Momento ruim à parte, nossa conversa agora se volta para as lembranças curiosas ligadas às reações das pessoas quando viam aquela principiante e já cautelosa motorista dirigindo seu carro pela cidade. Enquanto algumas se espantavam com a cena e diziam simplesmente “que coragem!”, outras afirmavam num misto de pessimismo ou mesmo de uma certa inveja (como saber?) que ela não conseguiria tirar a carteira por não ter coragem para tal. Reação bonita vinha dos que ficavam felizes vendo a Penha ao volante: “Que chique! Nossa professora tem carro”. Tinham razão os alunos daquela professora de matemática. Não tanto pelo carro, mas é mesmo chique a gente ter a coragem de enfrentar desafios.
Outra forma (quase obrigatória até) de entender a ligação pioneira das mulheres de Resende Costa com o carro é conhecer um pouco da história de Maria das Graças Vieira Mendes, a popular Gracinha do Zé Padeiro. 62 anos, comerciante ambulante aposentada, ela conta que na família todos os homens, exceto o pai, eram motoristas. Vendo os irmãos dirigindo, principalmente o Nonô e o Paulo, foi aprendendo com eles.

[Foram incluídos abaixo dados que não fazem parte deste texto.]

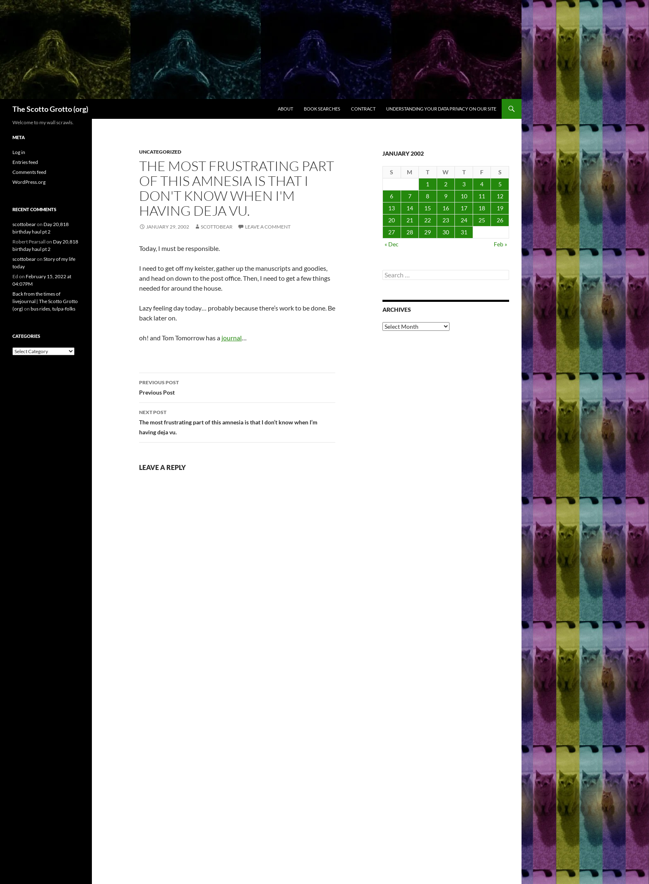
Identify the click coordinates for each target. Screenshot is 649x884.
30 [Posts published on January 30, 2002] (445, 232)
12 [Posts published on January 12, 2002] (500, 196)
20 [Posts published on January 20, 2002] (391, 220)
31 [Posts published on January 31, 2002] (464, 232)
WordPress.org (29, 182)
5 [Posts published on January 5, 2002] (500, 184)
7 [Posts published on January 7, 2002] (409, 196)
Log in (18, 152)
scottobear (217, 227)
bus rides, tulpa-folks (53, 309)
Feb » (500, 244)
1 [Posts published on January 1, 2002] (427, 184)
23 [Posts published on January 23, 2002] (445, 220)
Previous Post (237, 387)
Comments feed (29, 172)
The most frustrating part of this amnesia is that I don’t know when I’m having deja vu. (237, 421)
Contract (363, 108)
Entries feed (25, 162)
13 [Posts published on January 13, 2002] (391, 208)
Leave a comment (268, 227)
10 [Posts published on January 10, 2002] (464, 196)
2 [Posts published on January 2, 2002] (445, 184)
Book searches (322, 108)
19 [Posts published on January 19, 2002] (500, 208)
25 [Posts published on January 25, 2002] (481, 220)
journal (231, 338)
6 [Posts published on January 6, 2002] (391, 196)
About (285, 108)
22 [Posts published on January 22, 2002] (427, 220)
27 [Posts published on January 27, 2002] (391, 232)
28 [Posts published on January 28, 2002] (409, 232)
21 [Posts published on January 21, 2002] (409, 220)
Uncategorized (160, 152)
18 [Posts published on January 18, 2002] (481, 208)
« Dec (392, 244)
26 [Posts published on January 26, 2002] (500, 220)
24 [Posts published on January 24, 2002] (464, 220)
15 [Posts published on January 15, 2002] (427, 208)
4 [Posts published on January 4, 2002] (481, 184)
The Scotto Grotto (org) (50, 108)
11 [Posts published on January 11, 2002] (481, 196)
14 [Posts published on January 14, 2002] (409, 208)
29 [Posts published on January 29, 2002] (427, 232)
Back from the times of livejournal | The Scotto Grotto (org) (45, 301)
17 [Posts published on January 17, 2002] (464, 208)
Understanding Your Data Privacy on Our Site (441, 108)
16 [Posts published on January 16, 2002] (445, 208)
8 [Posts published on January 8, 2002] (427, 196)
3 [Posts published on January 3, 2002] (464, 184)
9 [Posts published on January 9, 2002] (445, 196)
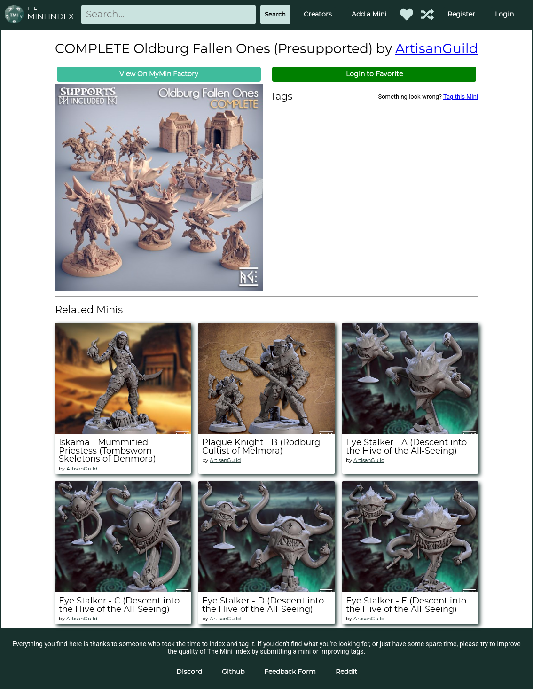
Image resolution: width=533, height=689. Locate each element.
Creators (318, 14)
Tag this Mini (460, 96)
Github (233, 672)
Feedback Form (290, 672)
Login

Antes dos 18 anos, já dirigia os carros que o “seu” Zé Padeiro comprava.
Tanta naturalidade em sair simplesmente dirigindo deve explicar o entusiasmo pela aquisição do primeiro veículo, um modelo Vemaguete marrom que Gracinha, ainda sem carteira, comprou de um rapaz de Barbacena. Mais tarde, o DKW Vemag (nome oficial da perua) foi substituído por uma Rural comprada do Zé Manganga. A condição de motorista precoce, no entanto, não lhe valeu de imediato a obtenção da carteira de habilitação, que foi tirada em 1980. Segundo ela, o exame de rua foi realizado em Barbacena, “num caminhão Detroit” pertencente à Serveng Civilsan, empresa dos irmãos Penidos (de Resende Costa) e responsável pelas obras do nosso asfalto (entroncamento da BR 383, batizado oficialmente Rodovia Alfredo Penido). Naquela época, a pessoa candidata a uma carteira levava o carro no qual o teste de rua era feito. Como Gracinha era fornecedora de frangos para a Serveng e administrava a cozinha da firma, conseguiu que o Karimata, um engenheiro da firma, emprestasse a ela o tal caminhão. E por mera curiosidade, só para situar melhor os leitores mais jovens ou mais esquecidos: o acampamento da companhia funcionava em área alugada pelo João do Cornélio, onde é hoje a casa do Carlinhos do Ivan.
Sem qualquer história pessoal para contar sobre eventuais acidentes ao dirigir e revelando que, além de carro, dirigia moto e andava a cavalo pra todo lado, Gracinha (“um monumento de Resende Costa” nas palavras de César da farmácia) afirma que “ninguém nunca falou nada” sobre tais ousadias. Ela sabe, porém, que indiretamente muitos a chamavam de meio louca ou mulher macho. E acha graça disso a Gracinha, detentora orgulhosa de carteira de motorista categoria D. Louca ela? Só se for pelas boas aventuras da vida, uma marca dessa verdadeira profissional do volante. Pela valentia, uma mulher-macho sim, senhor.